Is Lambeth South starting to be reclaimed as Croydon North?
It is difficult not to put that sort of construction on matters when the MP, Steve Reed OBE, was reduced to lobbying local party members to vote for his friend and preferred candidate to be elected as the influential chair of his Constituency Labour Party, but the meeting then plumped for the alternative candidate.
At the back of the hall at the end of the meeting, one Croydon Labour Party member was heard to say, “At last we’re getting our branch back.”

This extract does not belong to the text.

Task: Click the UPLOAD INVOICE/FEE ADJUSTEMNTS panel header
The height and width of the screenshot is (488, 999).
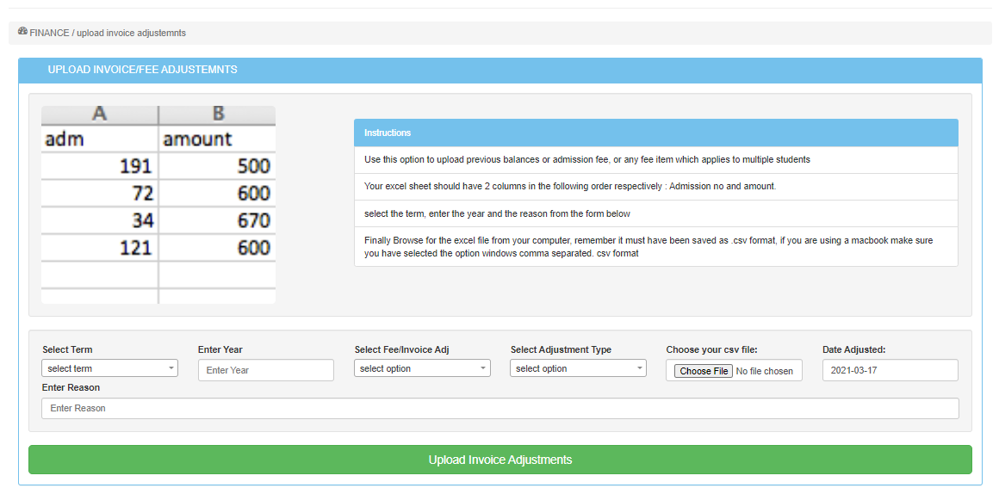Action: point(142,70)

Reed, who has never lived in his constituency but now resides in a £900,000 house on Shirley Church Road, was one of the Labour MPs who last night decided not to oppose the Conservative Government’s Welfare Bill.
Such conduct is not likely to enamour him with his party’s grassroots. Not that Reed is likely to care overmuch: he has a 21,000 majority. He has been regarded with suspicion by some Croydon Labour Party members since even before his selection as the candidate in late 2012, when the constituency became vacant following the death of the highly regarded and widely respected Malcolm Wicks.
The contest for Croydon North CLP chair was between Catriona Ogilvy and Patsy Cummings.
Ogilvy has previously been the chair of Streatham CLP, the constituency where Reed lived before becoming an MP. Ogilvy’s partner is a former Lambeth councillor from Reed’s time when he ruled the Brixton Town Hall roost.
Cummings is a party activist from Upper Norwood who does much work within the Catholic Association for Racial Justice. She was an unsuccessful candidate in Fairfield ward in last year’s local elections, and missed out on a place on Croydon Council again this year when David Wood was selected ahead of her as the Labour candidate in Selhurst.
Cummings is widely tipped as a likely replacement for Pat Ryan, recently dropped as the group’s chief whip on the council, if he does decide to retire as a councillor for Upper Norwood ward ahead of the 2018 Town Hall elections.
And therein lies the rub: the Ogilvy v Cummings election was as much about maintaining a grip on Labour’s council candidate selection, which begins next year, as any philosophical struggle for the future of the Labour Party. Cummings is seen as being closely associated with council leader Tony “C’mon You ‘Ammers” Newman, and her position as chair of one of the three CLPs in Croydon could be influential.
Perhaps perversely, Reed and his supporters’ strongest support from a CLP comes from the constituency with least Labour support, Croydon South, which has a single Labour ward (Waddon) on the council, but where the branch is run by partners Andy Bagnall (chair) and Jo Milligan (who until very recently was secretary and treasurer). Croydon South has opted to nominate uber-Blairite Liz Kendall to be the next leader of the Labour Party, something of which Reed would approve.
Uninspiring shortlist for City Hall vote
Labour candidates for selection to run against Tory City Hall incumbent Steve O’Connell in Croydon and Sutton in the London elections next May present a particularly uninspiring bunch.
Labour members have to choose from an all-women shortlist for the Croydon and Sutton candidate. With the next-door constituency of Lambeth and Southwark being a safe Labour seat and also being selected from an AWS, it seems Croydon and Sutton has proved to be less appealing to those Labour women with serious political ambitions.
Sarah Jones, who missed out on becoming Croydon Central’s MP by fewer than 200 votes in May, has opted not to follow-through on her efforts and seek a seat in the London Assembly, while New Addington councillor Louisa Woodley, who performed relatively well in the London elections in 2012 when Labour got the majority of the vote in Croydon for the first time in electoral history, has also declined to run. Indeed, there is not a single Labour woman councillor on the shortlist.
The Labour candidates seeking selection are Marina Ahmad, from Bromley, Emily Brothers, who ran for Parliament in Sutton and Cheam in May, Katherine Chibah, a Labour councillor in Enfield, and a former councillor from Bethnal Green, Cate Tuitt.